= Data in this exercise =

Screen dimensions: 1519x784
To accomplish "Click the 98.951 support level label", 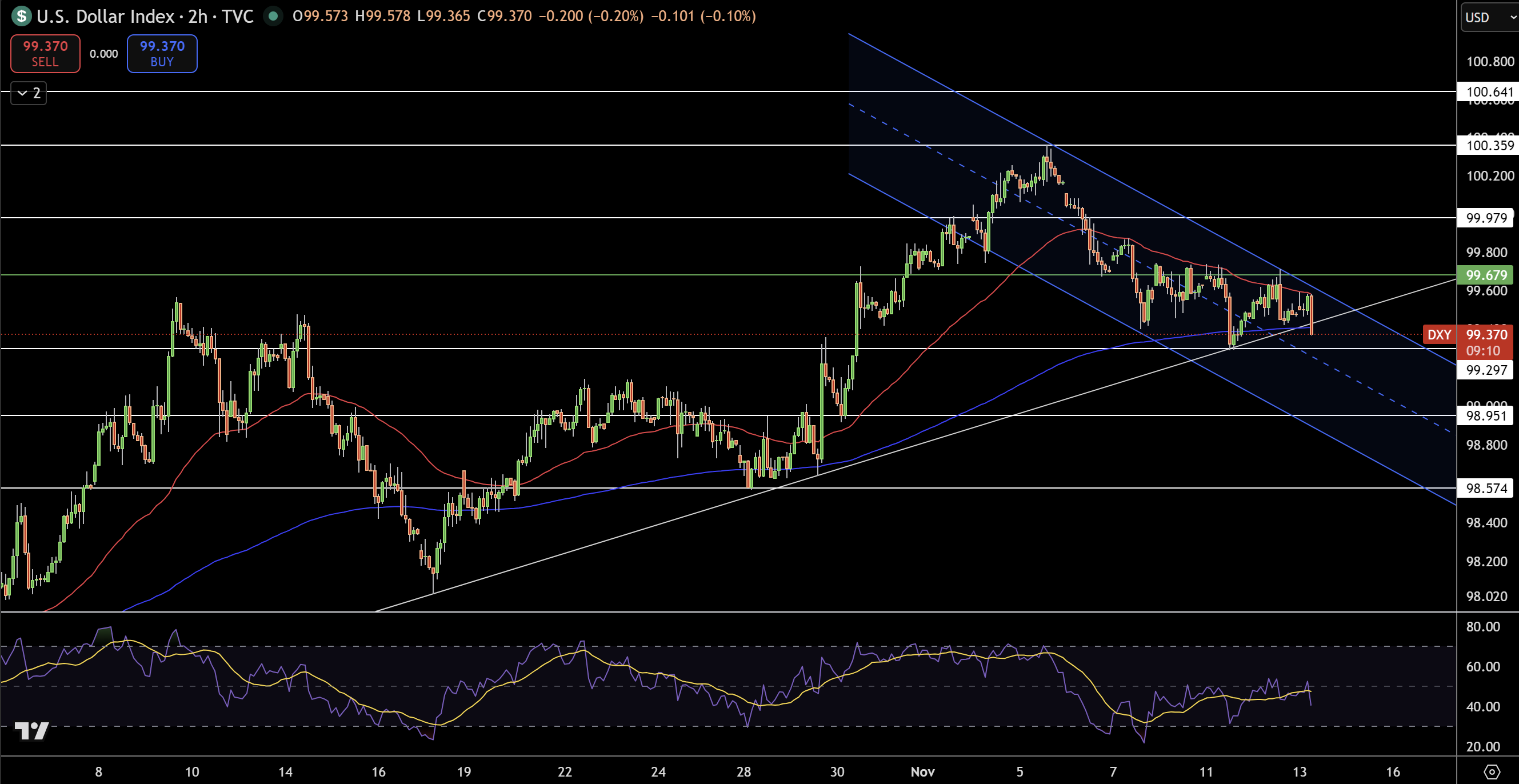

--

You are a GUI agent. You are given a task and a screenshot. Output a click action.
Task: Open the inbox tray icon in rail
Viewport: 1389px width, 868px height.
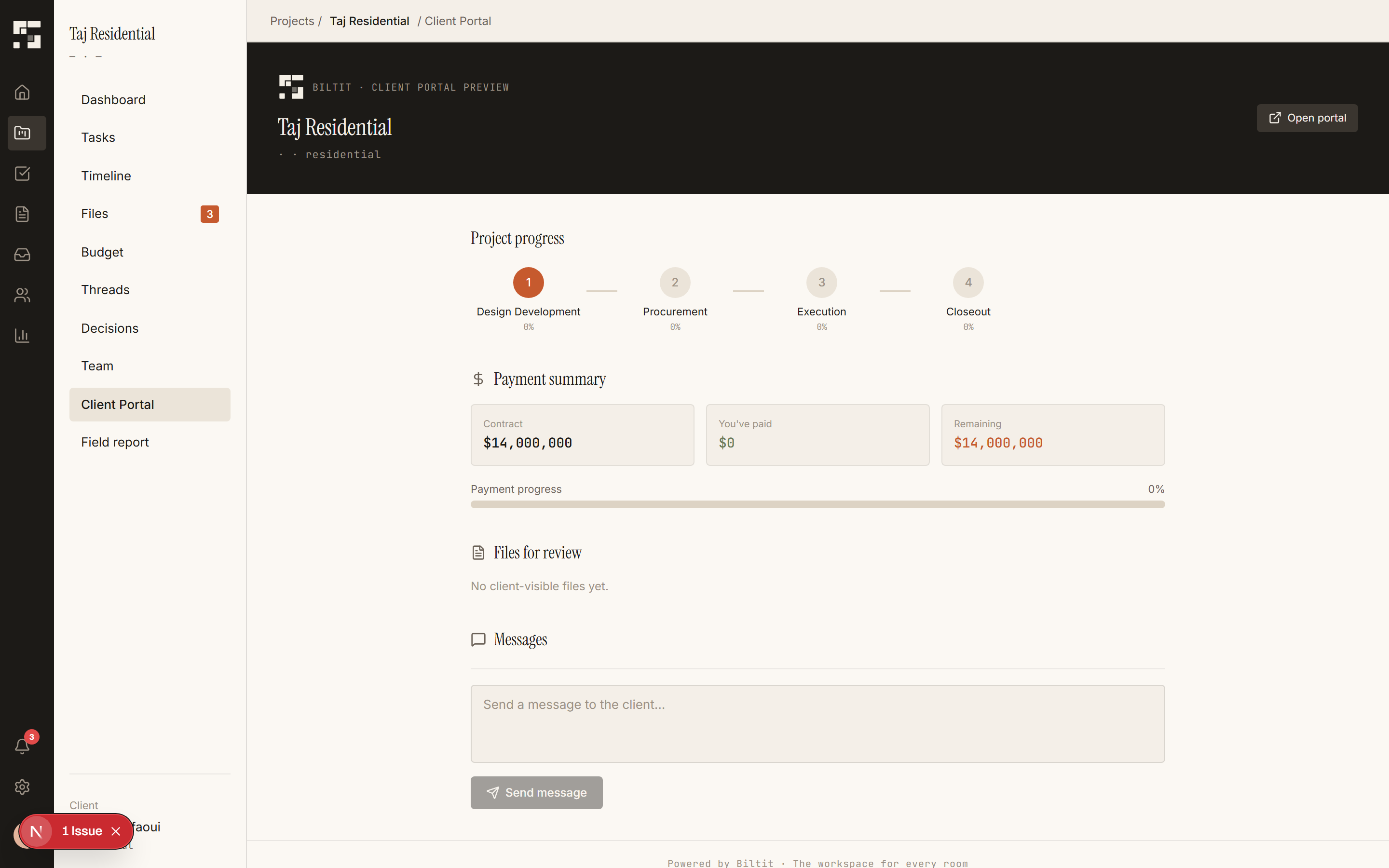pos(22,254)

---

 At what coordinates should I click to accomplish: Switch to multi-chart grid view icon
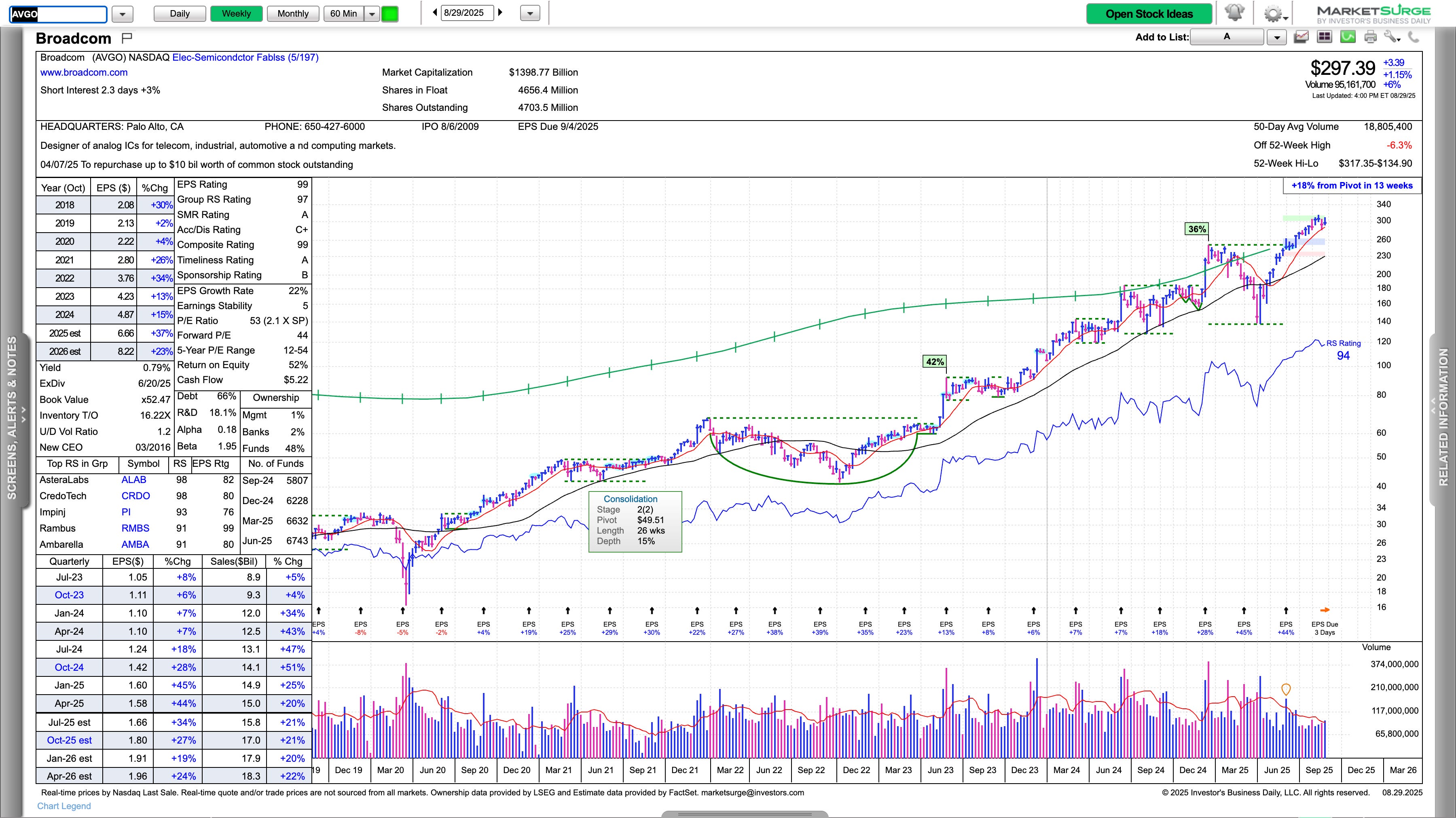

= About this exercise =
Report the lines above that have the word "icon" in them.

= Written solution =
Task: Open the inbox tray icon in rail
 At what coordinates should I click to accomplish: Switch to multi-chart grid view icon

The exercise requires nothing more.